→ Goal
Print the rows verbatim, starting at the very first row and ending at the line containing "Image resolution: width=401", with both ends included and nothing after that line.
[Start Record extracts]
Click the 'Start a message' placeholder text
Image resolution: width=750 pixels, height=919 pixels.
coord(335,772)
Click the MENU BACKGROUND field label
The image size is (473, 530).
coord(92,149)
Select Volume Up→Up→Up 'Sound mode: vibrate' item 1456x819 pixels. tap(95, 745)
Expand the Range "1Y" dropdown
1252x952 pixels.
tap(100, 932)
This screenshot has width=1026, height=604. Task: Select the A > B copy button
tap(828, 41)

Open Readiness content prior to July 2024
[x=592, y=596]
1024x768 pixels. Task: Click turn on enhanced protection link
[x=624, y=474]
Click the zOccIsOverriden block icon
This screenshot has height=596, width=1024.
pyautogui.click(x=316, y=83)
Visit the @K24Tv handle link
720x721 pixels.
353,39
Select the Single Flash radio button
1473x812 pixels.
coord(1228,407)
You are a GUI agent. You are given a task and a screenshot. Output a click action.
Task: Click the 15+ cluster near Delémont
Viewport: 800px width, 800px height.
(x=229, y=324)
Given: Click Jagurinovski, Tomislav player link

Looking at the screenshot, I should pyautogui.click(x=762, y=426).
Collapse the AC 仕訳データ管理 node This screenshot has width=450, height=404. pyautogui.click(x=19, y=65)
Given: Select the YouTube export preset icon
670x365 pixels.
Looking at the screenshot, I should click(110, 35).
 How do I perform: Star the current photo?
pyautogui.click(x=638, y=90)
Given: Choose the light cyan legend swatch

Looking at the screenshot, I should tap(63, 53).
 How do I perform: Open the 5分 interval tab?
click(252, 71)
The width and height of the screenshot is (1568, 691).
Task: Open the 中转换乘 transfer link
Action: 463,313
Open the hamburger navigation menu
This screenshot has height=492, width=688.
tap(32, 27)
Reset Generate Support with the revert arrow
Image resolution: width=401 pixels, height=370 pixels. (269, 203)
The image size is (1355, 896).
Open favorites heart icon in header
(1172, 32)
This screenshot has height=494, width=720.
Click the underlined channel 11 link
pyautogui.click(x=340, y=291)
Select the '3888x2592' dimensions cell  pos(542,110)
[End Record extracts]
→ Exercise result
Click the 'Start a message' placeholder text
Image resolution: width=750 pixels, height=919 pixels.
coord(335,772)
Click the MENU BACKGROUND field label
The image size is (473, 530).
coord(92,149)
Select Volume Up→Up→Up 'Sound mode: vibrate' item 1456x819 pixels. tap(95, 745)
Expand the Range "1Y" dropdown
1252x952 pixels.
tap(100, 932)
This screenshot has width=1026, height=604. Task: Select the A > B copy button
tap(828, 41)

Open Readiness content prior to July 2024
[x=592, y=596]
1024x768 pixels. Task: Click turn on enhanced protection link
[x=624, y=474]
Click the zOccIsOverriden block icon
This screenshot has height=596, width=1024.
pyautogui.click(x=316, y=83)
Visit the @K24Tv handle link
720x721 pixels.
353,39
Select the Single Flash radio button
1473x812 pixels.
coord(1228,407)
You are a GUI agent. You are given a task and a screenshot. Output a click action.
Task: Click the 15+ cluster near Delémont
Viewport: 800px width, 800px height.
(x=229, y=324)
Given: Click Jagurinovski, Tomislav player link

Looking at the screenshot, I should pyautogui.click(x=762, y=426).
Collapse the AC 仕訳データ管理 node This screenshot has width=450, height=404. pyautogui.click(x=19, y=65)
Given: Select the YouTube export preset icon
670x365 pixels.
Looking at the screenshot, I should click(110, 35).
 How do I perform: Star the current photo?
pyautogui.click(x=638, y=90)
Given: Choose the light cyan legend swatch

Looking at the screenshot, I should tap(63, 53).
 How do I perform: Open the 5分 interval tab?
click(252, 71)
The width and height of the screenshot is (1568, 691).
Task: Open the 中转换乘 transfer link
Action: 463,313
Open the hamburger navigation menu
This screenshot has height=492, width=688.
tap(32, 27)
Reset Generate Support with the revert arrow
Image resolution: width=401 pixels, height=370 pixels. (269, 203)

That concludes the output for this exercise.